Task statement —
Copy the rows below, swapping every "screenshot" for "screen capture" and leaving everything else the same. Don't include the pictures.

Material provided —

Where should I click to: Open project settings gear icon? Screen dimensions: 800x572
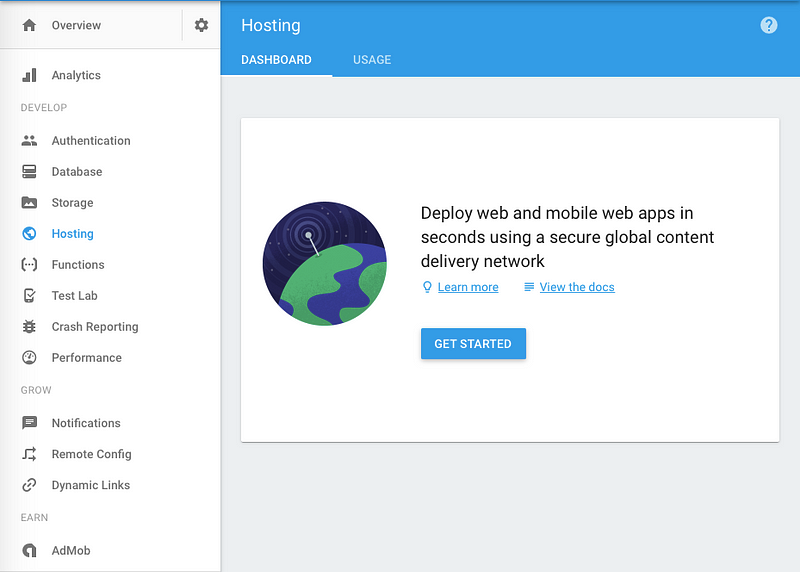[x=202, y=25]

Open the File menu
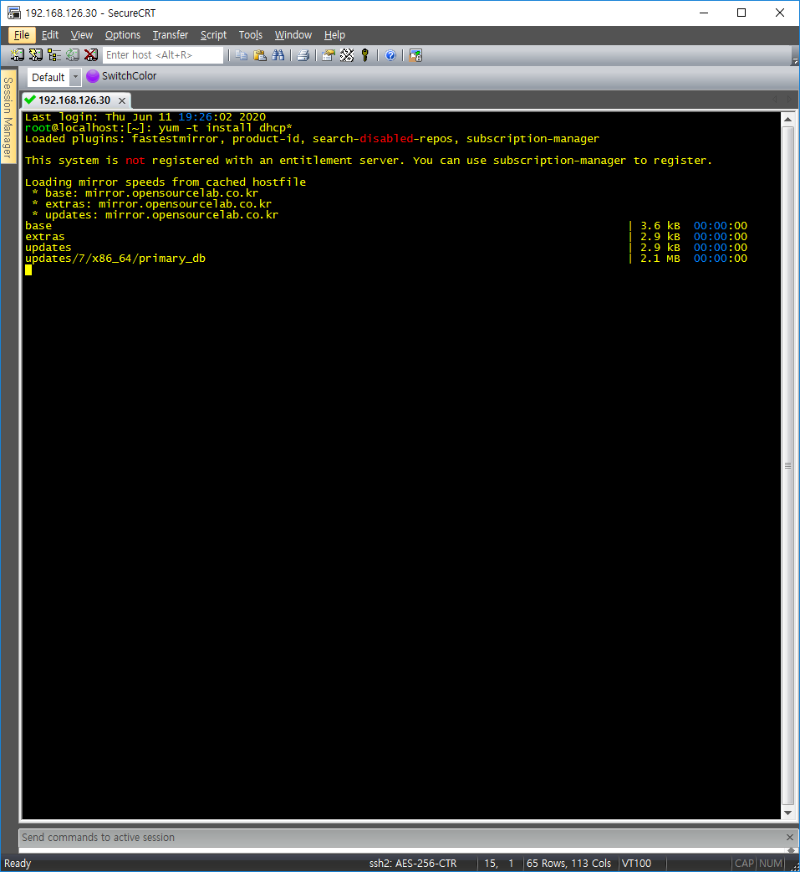[22, 35]
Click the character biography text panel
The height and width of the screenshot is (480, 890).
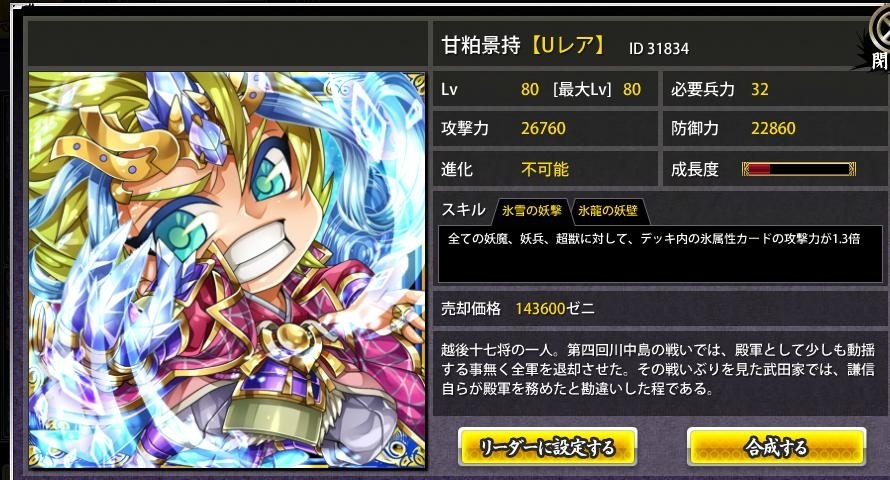click(660, 369)
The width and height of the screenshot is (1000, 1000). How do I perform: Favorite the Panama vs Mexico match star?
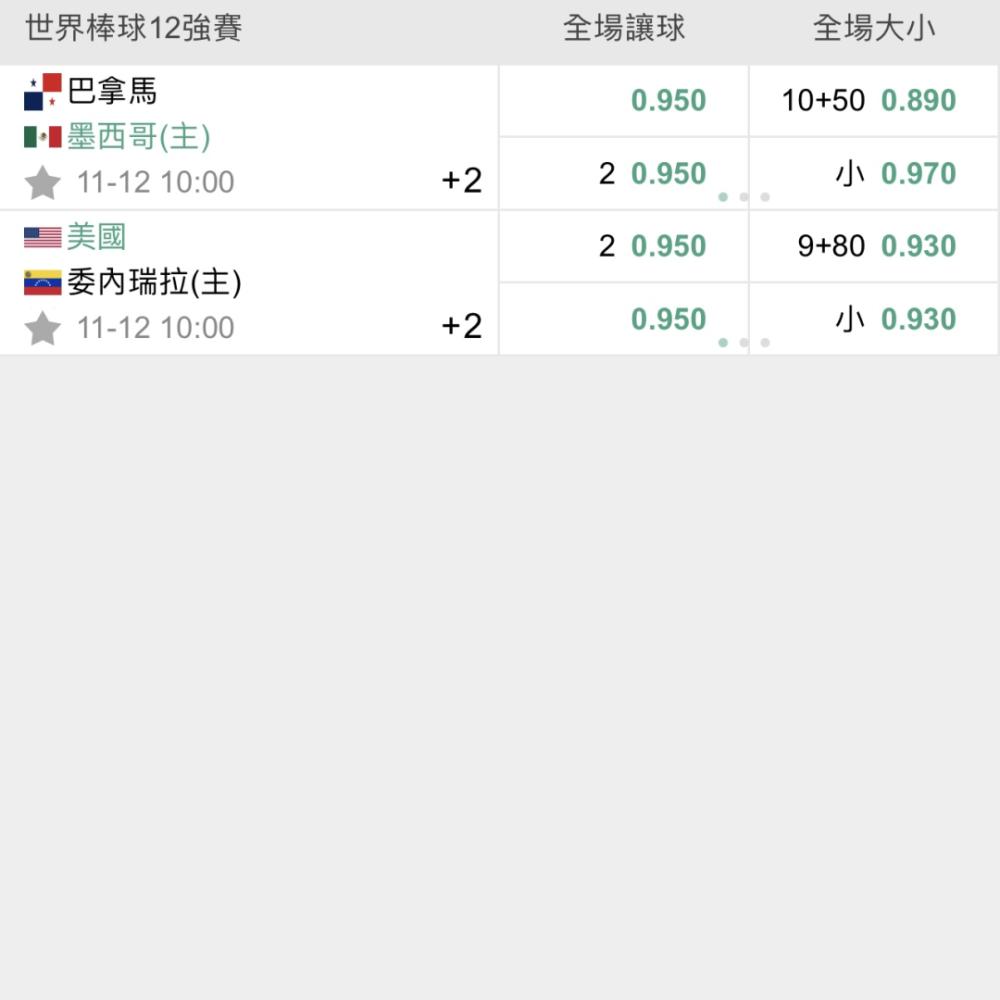[x=42, y=182]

Final result —
Where should I click to: Open project settings gear icon? Screen dimensions: 800x572
[x=202, y=25]

Open the File menu
[22, 35]
Click the character biography text panel
The height and width of the screen capture is (480, 890).
click(660, 369)
The width and height of the screen capture is (1000, 1000). How do I perform: Favorite the Panama vs Mexico match star?
[x=42, y=182]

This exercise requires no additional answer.